Décharger, aider et appuyer les unités territoriales, telle est la philosophie qui guide les enquêteurs de la brigade de recherches de Belley, dans l’Ain. Affecté dans cette unité depuis deux ans, le maréchal des logis-chef Cyril Daumas évoque ce nécessaire partenariat, basé sur le dialogue entre unités et le respect du travail de chacun.

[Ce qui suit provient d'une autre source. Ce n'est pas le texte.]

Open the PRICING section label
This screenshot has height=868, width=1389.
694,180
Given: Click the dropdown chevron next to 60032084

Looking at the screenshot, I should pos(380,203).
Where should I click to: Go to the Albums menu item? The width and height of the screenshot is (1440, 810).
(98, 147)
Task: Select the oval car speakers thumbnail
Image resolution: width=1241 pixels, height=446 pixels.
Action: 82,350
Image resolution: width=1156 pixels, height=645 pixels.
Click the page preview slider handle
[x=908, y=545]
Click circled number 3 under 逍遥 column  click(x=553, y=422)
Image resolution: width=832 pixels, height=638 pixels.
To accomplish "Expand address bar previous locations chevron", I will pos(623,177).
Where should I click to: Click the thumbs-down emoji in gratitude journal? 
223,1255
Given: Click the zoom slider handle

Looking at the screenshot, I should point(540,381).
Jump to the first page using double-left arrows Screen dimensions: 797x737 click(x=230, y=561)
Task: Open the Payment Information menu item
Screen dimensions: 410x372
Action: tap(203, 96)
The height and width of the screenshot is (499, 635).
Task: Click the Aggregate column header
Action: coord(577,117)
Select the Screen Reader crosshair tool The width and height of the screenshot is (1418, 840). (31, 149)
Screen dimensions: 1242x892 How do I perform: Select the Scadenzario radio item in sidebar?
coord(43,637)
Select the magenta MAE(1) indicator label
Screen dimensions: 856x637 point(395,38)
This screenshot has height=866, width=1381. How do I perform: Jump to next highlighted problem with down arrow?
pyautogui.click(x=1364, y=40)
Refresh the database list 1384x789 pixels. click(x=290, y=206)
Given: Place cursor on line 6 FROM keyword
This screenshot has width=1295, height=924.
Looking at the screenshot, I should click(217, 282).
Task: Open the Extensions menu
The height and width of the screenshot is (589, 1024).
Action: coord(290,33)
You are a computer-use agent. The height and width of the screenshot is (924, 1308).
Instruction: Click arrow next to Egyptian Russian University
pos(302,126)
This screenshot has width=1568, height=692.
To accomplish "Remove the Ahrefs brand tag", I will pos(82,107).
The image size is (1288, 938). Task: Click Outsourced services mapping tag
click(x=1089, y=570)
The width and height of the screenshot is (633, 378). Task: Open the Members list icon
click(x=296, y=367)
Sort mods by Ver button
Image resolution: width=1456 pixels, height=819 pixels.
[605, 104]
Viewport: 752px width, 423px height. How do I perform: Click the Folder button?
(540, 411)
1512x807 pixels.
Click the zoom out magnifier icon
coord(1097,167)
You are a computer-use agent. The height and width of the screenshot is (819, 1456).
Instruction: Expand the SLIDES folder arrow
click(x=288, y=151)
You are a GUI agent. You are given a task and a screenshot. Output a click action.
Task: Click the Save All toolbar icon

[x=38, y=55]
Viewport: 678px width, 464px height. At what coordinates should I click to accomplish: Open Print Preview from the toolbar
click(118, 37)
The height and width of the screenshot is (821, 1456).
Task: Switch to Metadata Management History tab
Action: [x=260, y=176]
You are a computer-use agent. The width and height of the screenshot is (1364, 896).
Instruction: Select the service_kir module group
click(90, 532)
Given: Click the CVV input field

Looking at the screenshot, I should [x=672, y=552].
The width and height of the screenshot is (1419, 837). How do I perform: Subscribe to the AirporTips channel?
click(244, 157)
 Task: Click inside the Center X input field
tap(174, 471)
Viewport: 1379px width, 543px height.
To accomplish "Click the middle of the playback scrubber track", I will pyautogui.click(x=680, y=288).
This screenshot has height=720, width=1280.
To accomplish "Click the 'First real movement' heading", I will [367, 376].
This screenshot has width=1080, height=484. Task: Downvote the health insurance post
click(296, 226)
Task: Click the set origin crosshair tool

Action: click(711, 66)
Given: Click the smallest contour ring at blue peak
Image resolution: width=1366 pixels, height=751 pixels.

Un seul objectif : mettre un coup d’arrêt à la délinquance et répondre aux attentes des victimes d’actes criminels.

Le maréchal des logis-chef (MDC) Cyril Daumas a su très tôt ce qu’il voulait faire de sa vie : entrer en gendarmerie et intégrer une Unité de recherches (U.R.). Avoir grandi en face d’une gendarmerie y a certainement largement contribué : « Beaucoup de mes amis étaient des fils de gendarme. Les côtoyer, écouter leurs pères parler de leur métier, particulièrement l’un d’eux qui était en Section de recherches (S.R.), m’a donné envie de faire ce métier et d’aider les gens à mon tour. »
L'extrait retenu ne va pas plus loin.